A systematic review of the carcinogenicity of rats and mice by sex due to exposure to phenyl compounds

Objectives

Differences in cancer incidence between men and women are often explained by differences in environmental exposure, or the influence of sex hormones. However, there is little research on the intrinsic differences in sensitivity to chemical carcinogens.

Methods

To predict and consider related in vivo carcinogenicity tests, changes in gene expression were examined in rats and mice (by gender and organ) due to exposure to carcinogenic chemicals such as phenyl compounds, which among chemicals are the main cause of carcinogenesis.

Results

In the case of male SD rats, the genes IL1B, TNF, NOS2, IL6, and NGF were related, and the probability of carcinogenesis in the urinary bladder, kidney, and oral cavity was high.
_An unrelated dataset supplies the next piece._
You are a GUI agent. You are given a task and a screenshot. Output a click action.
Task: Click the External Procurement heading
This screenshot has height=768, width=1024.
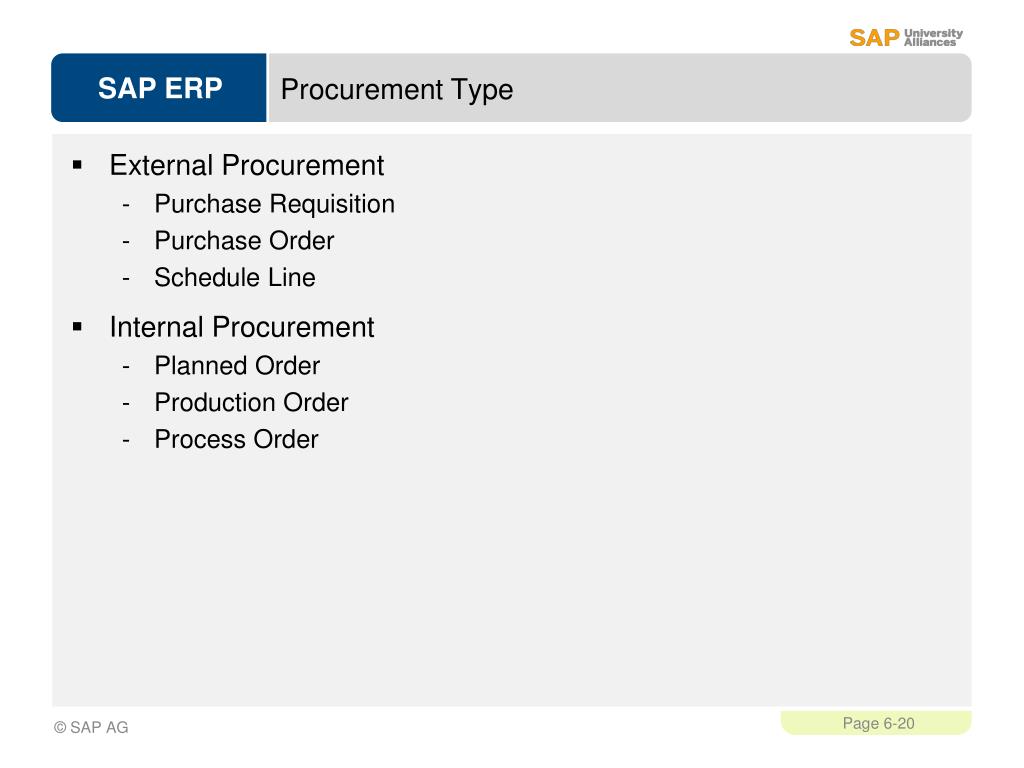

In female SD rats, the genes ADRB2, TNF, HMOX1, CYP1A1, PTGS2, ILB1, CASP3, POR, PRL, TSC22D1, ATEG, REG1, HRH2, NFE2L2, AKR1C2, ADRB2, NR3C1, IL6, ADRB1, ADRB3, and LPO showed high probability of carcinogenesis in the stomach, liver, and nasal cavity. In the male F344 rat, the genes ACACA, ACSL1, ALB, ALCAM, CYP19A1, PPARA, CYP4A1, ACAA1, and ACOX1 were related, and showed a high probability of carcinogenesis in the liver, kidney, stomach, and urinary bladder. In the female F344 rat, no related genes were found, but a high probability of carcinogenesis was shown in the kidney, ear, Zymbal’s gland, stomach, and liver. In male ICR mice, no related genes and organs with a high probability of carcinogenesis were found, while in female ICR mice, genes for KRAS, ACHE, CAT, CYP3A4, and GPT were involved, and carcinogenesis occurred in the stomach, thyroid gland, ovary, liver, etc. The probability was shown to be high. In BALBc mice, no related genes and organs with a high probability of carcinogenesis were found, while in female BALBc mice, the genes NR1I2, CYP3A4, ABCB1, CYP2B6, PRKDC, CYP2C9, and NCOA1 were related, and the liver, etc., had a high probability of carcinogenesis.

Conclusion

Differences in the epigenetics of each sex begin at the moment of fertilization due to differences in sex chromosome gene expression and metabolic profiles between XX and XY embryos. These fundamental sex differences in nutrient utilization and mitochondrial activity may contribute to sex differences in the metabolic reprogramming of cancer cells, which is important during cancer development, cancer progression, and response to anticancer treatment.

Purpose of review

In this study, I compared and considered the degree of toxicity and genome expression in each male and female gender and organ due to exposure to phenyl compounds (PAH, etc.), which are the basis of benzene toxicity as aromatic hydrocarbons, and conducted future inhalation toxicity tests and related carcinogenicity tests.

Recent findings

Differences in the epigenetics of each sex begin at the moment of fertilization due to differences in sex chromosome gene expression and metabolic profiles between XX and XY embryos. Throughout development, additional processes, such as X-chromosome inactivation and gonadal steroid exposure, further distinguish the sexes.